↓↓↓
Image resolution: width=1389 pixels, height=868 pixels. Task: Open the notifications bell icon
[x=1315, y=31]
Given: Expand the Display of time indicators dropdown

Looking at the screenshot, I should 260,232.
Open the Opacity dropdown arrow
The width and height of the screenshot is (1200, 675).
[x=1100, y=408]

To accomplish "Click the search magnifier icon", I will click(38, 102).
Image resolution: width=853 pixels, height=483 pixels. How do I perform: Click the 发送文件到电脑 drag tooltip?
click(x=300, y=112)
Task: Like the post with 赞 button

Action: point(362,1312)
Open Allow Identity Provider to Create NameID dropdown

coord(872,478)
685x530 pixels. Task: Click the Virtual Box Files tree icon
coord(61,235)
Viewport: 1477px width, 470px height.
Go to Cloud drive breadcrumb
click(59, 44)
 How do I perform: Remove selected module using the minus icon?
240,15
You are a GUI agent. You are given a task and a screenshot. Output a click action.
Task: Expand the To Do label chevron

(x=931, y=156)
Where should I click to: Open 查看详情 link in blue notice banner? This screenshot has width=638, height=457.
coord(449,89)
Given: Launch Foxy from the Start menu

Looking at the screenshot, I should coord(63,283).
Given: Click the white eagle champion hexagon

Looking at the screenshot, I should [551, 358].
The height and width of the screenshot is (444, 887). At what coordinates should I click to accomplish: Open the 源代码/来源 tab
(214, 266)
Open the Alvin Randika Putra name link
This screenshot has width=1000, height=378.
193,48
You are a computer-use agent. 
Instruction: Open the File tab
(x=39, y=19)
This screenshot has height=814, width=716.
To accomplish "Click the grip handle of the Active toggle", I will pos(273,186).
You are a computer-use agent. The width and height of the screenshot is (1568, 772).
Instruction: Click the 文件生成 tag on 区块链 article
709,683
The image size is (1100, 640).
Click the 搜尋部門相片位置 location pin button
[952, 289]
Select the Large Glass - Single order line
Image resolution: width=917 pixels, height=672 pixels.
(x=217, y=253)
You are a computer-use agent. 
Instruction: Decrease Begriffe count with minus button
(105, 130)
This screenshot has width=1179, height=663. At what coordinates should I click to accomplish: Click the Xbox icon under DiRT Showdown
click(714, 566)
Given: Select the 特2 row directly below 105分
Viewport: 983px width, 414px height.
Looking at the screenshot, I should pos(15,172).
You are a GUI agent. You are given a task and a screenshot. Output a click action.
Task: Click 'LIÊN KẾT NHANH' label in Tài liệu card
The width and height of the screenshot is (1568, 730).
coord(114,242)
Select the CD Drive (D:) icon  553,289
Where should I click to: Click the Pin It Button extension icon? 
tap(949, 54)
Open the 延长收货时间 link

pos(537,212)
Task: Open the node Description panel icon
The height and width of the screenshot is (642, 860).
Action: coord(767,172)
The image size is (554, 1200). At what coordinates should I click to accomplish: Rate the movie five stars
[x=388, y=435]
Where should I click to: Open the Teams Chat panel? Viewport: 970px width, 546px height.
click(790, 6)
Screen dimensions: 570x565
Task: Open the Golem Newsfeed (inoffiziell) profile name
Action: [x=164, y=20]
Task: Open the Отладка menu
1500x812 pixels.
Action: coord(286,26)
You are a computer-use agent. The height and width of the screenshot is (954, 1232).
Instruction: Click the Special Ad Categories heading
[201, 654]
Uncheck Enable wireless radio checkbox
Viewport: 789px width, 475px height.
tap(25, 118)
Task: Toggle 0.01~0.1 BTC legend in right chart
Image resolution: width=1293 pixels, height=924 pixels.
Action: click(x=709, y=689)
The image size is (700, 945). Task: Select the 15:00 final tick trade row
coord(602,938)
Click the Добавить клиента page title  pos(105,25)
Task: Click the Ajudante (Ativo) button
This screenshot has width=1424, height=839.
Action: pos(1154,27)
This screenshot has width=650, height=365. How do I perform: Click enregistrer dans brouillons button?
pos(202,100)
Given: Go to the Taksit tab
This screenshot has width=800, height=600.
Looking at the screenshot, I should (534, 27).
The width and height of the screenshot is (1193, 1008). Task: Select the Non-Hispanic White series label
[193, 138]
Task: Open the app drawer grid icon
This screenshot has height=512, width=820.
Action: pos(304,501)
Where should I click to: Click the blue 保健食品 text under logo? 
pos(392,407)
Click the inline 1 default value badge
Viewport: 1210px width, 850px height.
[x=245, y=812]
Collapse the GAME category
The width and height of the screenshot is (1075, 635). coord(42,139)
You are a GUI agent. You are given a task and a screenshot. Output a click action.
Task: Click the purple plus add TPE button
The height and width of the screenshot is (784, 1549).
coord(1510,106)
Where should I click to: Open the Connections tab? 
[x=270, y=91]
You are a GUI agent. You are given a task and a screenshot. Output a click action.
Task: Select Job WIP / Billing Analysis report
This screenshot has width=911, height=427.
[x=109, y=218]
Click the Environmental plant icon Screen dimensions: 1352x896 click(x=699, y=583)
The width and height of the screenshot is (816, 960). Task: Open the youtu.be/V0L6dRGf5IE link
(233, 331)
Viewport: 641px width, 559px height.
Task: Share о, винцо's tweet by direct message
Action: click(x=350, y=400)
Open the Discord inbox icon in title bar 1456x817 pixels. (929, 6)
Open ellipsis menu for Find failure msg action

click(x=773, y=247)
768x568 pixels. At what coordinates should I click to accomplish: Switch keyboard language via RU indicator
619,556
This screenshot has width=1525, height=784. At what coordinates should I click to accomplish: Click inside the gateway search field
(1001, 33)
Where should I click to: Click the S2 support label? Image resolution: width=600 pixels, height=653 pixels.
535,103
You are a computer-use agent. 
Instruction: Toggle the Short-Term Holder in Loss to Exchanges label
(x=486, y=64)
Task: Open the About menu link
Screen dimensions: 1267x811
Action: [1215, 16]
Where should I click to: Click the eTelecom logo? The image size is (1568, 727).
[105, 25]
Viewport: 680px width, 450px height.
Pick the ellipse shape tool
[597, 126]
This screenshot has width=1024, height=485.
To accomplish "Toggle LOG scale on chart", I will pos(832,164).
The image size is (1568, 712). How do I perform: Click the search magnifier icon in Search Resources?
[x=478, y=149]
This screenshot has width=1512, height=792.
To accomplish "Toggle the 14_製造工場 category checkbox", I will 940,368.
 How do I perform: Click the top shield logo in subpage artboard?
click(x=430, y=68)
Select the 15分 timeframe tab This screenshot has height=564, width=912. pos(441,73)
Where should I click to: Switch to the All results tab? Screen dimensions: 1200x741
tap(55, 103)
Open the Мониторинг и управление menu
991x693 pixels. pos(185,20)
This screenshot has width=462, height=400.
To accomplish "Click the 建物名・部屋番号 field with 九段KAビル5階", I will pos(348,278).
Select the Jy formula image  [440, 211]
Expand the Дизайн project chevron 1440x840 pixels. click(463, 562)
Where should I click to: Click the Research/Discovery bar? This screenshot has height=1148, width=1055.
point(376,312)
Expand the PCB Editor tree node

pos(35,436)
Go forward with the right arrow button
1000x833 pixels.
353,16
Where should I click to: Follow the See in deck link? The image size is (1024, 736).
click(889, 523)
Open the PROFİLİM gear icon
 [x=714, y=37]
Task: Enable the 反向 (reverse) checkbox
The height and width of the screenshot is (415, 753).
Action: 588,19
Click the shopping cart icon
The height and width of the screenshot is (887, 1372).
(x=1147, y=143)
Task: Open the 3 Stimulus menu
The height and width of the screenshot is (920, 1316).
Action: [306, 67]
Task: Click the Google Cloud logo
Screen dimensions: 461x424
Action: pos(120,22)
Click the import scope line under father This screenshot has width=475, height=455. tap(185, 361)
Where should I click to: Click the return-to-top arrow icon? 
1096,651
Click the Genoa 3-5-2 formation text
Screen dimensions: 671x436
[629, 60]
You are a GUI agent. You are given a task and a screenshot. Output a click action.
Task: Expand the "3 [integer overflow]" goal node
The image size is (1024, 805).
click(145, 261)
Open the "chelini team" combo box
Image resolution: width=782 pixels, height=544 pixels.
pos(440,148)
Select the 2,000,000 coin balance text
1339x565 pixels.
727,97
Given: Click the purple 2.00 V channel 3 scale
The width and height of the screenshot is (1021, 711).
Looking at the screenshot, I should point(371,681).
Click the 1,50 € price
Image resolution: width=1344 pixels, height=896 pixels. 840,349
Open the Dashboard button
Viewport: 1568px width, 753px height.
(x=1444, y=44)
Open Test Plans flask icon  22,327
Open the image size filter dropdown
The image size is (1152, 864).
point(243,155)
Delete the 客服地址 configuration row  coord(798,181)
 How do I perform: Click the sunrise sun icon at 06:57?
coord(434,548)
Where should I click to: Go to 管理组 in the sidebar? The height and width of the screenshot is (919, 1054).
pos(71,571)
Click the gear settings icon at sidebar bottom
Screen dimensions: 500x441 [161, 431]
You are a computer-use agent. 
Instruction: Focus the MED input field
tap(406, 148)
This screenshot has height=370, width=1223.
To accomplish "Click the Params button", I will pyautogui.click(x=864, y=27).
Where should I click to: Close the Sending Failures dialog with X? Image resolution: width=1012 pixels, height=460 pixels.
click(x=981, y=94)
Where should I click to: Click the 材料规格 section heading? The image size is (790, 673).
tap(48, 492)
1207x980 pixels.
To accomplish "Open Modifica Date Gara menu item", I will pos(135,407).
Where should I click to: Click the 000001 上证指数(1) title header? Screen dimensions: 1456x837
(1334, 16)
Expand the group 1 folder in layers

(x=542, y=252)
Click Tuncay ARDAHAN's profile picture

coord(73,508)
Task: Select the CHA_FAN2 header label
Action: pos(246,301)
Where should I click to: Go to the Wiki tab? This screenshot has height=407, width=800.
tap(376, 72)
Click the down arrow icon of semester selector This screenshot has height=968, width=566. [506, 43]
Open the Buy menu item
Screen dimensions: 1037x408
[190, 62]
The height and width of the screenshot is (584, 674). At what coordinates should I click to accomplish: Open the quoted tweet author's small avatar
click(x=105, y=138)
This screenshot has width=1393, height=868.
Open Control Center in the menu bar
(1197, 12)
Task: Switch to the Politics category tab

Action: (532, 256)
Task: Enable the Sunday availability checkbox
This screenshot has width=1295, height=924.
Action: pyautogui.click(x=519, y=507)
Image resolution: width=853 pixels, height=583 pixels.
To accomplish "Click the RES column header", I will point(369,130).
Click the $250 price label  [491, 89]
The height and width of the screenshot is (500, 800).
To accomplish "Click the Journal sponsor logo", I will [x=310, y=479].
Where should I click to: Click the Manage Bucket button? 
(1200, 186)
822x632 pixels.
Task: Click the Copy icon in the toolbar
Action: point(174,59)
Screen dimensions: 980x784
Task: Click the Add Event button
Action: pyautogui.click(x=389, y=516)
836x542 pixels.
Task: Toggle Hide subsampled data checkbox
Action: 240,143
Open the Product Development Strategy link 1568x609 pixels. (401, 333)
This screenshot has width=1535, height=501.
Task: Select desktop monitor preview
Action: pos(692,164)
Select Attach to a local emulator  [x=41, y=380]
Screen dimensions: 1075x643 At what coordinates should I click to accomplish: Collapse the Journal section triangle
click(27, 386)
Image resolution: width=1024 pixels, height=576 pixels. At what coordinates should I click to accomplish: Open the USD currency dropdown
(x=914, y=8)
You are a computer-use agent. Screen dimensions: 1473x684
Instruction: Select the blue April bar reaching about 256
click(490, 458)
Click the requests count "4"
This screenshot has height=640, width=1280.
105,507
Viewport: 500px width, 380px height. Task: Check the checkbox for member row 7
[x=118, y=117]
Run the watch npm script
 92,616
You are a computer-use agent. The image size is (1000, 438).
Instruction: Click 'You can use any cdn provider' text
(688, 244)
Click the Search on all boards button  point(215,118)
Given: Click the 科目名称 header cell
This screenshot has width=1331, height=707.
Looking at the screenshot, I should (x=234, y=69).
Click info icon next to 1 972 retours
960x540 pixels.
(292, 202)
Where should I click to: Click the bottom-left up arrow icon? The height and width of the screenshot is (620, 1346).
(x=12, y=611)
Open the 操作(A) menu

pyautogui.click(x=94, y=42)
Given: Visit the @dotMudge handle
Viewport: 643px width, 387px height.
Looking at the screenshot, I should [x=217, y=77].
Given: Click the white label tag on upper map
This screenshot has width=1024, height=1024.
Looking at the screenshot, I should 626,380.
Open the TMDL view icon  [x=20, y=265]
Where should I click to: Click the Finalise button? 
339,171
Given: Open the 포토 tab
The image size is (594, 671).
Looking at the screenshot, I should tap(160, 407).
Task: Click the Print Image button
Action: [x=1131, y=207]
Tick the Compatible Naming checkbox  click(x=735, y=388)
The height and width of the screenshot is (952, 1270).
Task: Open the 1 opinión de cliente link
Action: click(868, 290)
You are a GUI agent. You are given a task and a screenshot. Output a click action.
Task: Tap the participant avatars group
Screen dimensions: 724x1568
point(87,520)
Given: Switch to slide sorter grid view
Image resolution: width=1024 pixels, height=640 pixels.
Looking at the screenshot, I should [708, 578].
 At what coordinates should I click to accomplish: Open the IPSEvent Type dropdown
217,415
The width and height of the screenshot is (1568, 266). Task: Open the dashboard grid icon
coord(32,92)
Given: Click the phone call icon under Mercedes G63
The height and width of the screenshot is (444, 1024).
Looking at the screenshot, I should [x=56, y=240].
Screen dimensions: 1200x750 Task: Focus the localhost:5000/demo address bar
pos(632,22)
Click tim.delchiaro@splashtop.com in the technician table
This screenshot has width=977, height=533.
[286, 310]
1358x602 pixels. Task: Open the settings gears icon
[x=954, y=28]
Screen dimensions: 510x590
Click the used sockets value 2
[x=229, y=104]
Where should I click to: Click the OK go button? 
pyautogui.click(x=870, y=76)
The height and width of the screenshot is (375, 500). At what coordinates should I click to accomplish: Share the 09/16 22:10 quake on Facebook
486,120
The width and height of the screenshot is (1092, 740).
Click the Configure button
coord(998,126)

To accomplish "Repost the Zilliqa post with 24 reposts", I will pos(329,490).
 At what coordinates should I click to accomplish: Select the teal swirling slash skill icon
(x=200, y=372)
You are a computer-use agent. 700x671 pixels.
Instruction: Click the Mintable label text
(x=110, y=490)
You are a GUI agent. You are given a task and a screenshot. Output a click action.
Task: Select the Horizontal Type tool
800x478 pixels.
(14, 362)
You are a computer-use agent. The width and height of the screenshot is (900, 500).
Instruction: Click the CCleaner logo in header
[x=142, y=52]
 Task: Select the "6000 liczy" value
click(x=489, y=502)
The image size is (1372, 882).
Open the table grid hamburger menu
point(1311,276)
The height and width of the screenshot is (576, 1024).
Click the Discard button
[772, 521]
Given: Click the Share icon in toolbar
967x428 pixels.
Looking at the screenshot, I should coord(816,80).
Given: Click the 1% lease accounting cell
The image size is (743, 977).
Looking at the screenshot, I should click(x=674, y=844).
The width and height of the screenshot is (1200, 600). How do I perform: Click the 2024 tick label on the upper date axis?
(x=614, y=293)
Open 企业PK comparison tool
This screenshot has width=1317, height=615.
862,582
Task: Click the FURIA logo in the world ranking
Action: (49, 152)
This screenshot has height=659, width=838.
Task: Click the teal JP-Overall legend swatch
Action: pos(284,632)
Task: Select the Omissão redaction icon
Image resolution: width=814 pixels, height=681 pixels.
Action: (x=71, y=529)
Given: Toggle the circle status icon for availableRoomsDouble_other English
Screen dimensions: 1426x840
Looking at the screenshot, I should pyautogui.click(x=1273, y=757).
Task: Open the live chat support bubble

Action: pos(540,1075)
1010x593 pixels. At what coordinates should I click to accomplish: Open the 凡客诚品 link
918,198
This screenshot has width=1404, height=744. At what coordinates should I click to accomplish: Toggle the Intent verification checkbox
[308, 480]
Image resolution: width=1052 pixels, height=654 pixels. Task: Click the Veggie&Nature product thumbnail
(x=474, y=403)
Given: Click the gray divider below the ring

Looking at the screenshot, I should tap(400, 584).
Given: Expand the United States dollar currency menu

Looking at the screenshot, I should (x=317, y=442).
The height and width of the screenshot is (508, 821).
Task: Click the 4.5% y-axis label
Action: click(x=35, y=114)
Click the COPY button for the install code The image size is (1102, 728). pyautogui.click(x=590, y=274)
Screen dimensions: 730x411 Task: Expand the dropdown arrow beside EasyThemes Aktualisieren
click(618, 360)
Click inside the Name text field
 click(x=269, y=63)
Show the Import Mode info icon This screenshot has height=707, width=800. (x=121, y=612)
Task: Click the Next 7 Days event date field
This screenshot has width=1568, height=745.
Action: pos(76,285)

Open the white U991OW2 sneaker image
↑↑↑
* ABOUT THIS EXERCISE *
For each line of the material that contains "Enable", return a copy.

* ANSWER SPACE *
Uncheck Enable wireless radio checkbox
Task: Enable the 反向 (reverse) checkbox
Task: Enable the Sunday availability checkbox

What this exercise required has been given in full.